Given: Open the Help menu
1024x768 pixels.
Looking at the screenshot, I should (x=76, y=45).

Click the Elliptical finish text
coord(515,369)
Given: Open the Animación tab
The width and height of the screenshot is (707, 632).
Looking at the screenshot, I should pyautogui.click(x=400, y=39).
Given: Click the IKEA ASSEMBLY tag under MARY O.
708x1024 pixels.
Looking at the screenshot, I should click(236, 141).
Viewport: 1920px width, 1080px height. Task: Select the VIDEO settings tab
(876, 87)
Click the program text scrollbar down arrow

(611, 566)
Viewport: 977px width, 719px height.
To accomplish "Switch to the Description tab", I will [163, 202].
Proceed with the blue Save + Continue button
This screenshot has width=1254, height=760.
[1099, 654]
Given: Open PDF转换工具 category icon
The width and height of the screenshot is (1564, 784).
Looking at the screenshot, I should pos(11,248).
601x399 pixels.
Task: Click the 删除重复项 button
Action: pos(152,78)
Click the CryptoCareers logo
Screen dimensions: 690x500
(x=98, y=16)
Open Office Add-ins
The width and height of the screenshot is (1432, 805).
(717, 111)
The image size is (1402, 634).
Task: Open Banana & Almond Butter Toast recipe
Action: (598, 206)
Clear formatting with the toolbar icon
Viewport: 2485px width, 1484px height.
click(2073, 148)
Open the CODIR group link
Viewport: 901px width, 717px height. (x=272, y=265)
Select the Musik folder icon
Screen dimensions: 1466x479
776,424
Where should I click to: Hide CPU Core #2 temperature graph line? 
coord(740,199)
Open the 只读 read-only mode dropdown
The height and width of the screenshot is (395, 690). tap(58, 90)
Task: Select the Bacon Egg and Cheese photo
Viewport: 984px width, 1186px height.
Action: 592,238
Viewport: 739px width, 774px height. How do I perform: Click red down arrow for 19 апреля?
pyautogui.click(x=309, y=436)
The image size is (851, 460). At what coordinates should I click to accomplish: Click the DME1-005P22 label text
######
* TASK TO CARRY OUT *
The records above should be reproduced in full, exactly as they read.

* WORKED SOLUTION *
Given: Open the Help menu
1024x768 pixels.
Looking at the screenshot, I should (x=76, y=45).

Click the Elliptical finish text
coord(515,369)
Given: Open the Animación tab
The width and height of the screenshot is (707, 632).
Looking at the screenshot, I should pyautogui.click(x=400, y=39).
Given: Click the IKEA ASSEMBLY tag under MARY O.
708x1024 pixels.
Looking at the screenshot, I should click(236, 141).
Viewport: 1920px width, 1080px height. Task: Select the VIDEO settings tab
(876, 87)
Click the program text scrollbar down arrow

(611, 566)
Viewport: 977px width, 719px height.
To accomplish "Switch to the Description tab", I will [163, 202].
Proceed with the blue Save + Continue button
This screenshot has width=1254, height=760.
[1099, 654]
Given: Open PDF转换工具 category icon
The width and height of the screenshot is (1564, 784).
Looking at the screenshot, I should pos(11,248).
601x399 pixels.
Task: Click the 删除重复项 button
Action: pos(152,78)
Click the CryptoCareers logo
Screen dimensions: 690x500
(x=98, y=16)
Open Office Add-ins
The width and height of the screenshot is (1432, 805).
(717, 111)
The image size is (1402, 634).
Task: Open Banana & Almond Butter Toast recipe
Action: (598, 206)
Clear formatting with the toolbar icon
Viewport: 2485px width, 1484px height.
click(2073, 148)
Open the CODIR group link
Viewport: 901px width, 717px height. (x=272, y=265)
Select the Musik folder icon
Screen dimensions: 1466x479
776,424
Where should I click to: Hide CPU Core #2 temperature graph line? 
coord(740,199)
Open the 只读 read-only mode dropdown
The height and width of the screenshot is (395, 690). tap(58, 90)
Task: Select the Bacon Egg and Cheese photo
Viewport: 984px width, 1186px height.
Action: 592,238
Viewport: 739px width, 774px height. How do I perform: Click red down arrow for 19 апреля?
pyautogui.click(x=309, y=436)
The image size is (851, 460). At what coordinates should I click to accomplish: Click the DME1-005P22 label text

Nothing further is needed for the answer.